Reproduce the entries exactly. Omit none of them.

* * * * * * * * *

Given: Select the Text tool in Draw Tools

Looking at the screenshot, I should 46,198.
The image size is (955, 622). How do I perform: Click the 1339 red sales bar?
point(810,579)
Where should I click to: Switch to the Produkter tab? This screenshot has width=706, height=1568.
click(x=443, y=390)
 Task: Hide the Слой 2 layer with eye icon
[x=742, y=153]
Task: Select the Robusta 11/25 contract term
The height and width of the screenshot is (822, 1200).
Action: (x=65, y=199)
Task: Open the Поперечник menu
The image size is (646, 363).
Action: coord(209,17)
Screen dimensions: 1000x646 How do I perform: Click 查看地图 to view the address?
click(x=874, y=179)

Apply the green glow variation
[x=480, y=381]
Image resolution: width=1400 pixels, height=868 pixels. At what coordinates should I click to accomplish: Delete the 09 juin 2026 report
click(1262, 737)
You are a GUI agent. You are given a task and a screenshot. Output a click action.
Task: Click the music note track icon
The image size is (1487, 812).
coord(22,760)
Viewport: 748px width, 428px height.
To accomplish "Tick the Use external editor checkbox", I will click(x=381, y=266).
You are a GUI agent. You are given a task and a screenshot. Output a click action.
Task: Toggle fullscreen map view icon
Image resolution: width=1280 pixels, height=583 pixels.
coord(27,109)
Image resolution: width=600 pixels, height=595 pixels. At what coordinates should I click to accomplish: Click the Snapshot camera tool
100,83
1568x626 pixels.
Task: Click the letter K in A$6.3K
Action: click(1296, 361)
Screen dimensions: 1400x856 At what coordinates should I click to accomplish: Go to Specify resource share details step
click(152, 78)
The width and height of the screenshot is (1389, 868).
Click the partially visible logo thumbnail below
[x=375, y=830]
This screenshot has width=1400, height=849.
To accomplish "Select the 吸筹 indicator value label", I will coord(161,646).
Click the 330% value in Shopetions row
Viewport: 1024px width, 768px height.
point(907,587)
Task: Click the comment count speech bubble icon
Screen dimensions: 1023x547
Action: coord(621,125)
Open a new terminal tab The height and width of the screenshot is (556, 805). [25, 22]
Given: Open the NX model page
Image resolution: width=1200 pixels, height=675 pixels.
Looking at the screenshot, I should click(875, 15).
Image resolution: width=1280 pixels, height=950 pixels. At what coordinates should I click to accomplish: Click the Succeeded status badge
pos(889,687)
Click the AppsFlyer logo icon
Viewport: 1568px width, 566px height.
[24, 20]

* * * * * * * * *

• [Solution for this task]:
Given: Select the Text tool in Draw Tools

Looking at the screenshot, I should 46,198.
The image size is (955, 622). How do I perform: Click the 1339 red sales bar?
point(810,579)
Where should I click to: Switch to the Produkter tab? This screenshot has width=706, height=1568.
click(x=443, y=390)
 Task: Hide the Слой 2 layer with eye icon
[x=742, y=153]
Task: Select the Robusta 11/25 contract term
The height and width of the screenshot is (822, 1200).
Action: (x=65, y=199)
Task: Open the Поперечник menu
The image size is (646, 363).
Action: coord(209,17)
Screen dimensions: 1000x646 How do I perform: Click 查看地图 to view the address?
click(x=874, y=179)

Apply the green glow variation
[x=480, y=381]
Image resolution: width=1400 pixels, height=868 pixels. At what coordinates should I click to accomplish: Delete the 09 juin 2026 report
click(1262, 737)
You are a GUI agent. You are given a task and a screenshot. Output a click action.
Task: Click the music note track icon
The image size is (1487, 812).
coord(22,760)
Viewport: 748px width, 428px height.
To accomplish "Tick the Use external editor checkbox", I will click(x=381, y=266).
You are a GUI agent. You are given a task and a screenshot. Output a click action.
Task: Toggle fullscreen map view icon
Image resolution: width=1280 pixels, height=583 pixels.
coord(27,109)
Image resolution: width=600 pixels, height=595 pixels. At what coordinates should I click to accomplish: Click the Snapshot camera tool
100,83
1568x626 pixels.
Task: Click the letter K in A$6.3K
Action: click(1296, 361)
Screen dimensions: 1400x856 At what coordinates should I click to accomplish: Go to Specify resource share details step
click(152, 78)
The width and height of the screenshot is (1389, 868).
Click the partially visible logo thumbnail below
[x=375, y=830]
This screenshot has width=1400, height=849.
To accomplish "Select the 吸筹 indicator value label", I will coord(161,646).
Click the 330% value in Shopetions row
Viewport: 1024px width, 768px height.
point(907,587)
Task: Click the comment count speech bubble icon
Screen dimensions: 1023x547
Action: coord(621,125)
Open a new terminal tab The height and width of the screenshot is (556, 805). [25, 22]
Given: Open the NX model page
Image resolution: width=1200 pixels, height=675 pixels.
Looking at the screenshot, I should click(875, 15).
Image resolution: width=1280 pixels, height=950 pixels. At what coordinates should I click to accomplish: Click the Succeeded status badge
pos(889,687)
Click the AppsFlyer logo icon
Viewport: 1568px width, 566px height.
[24, 20]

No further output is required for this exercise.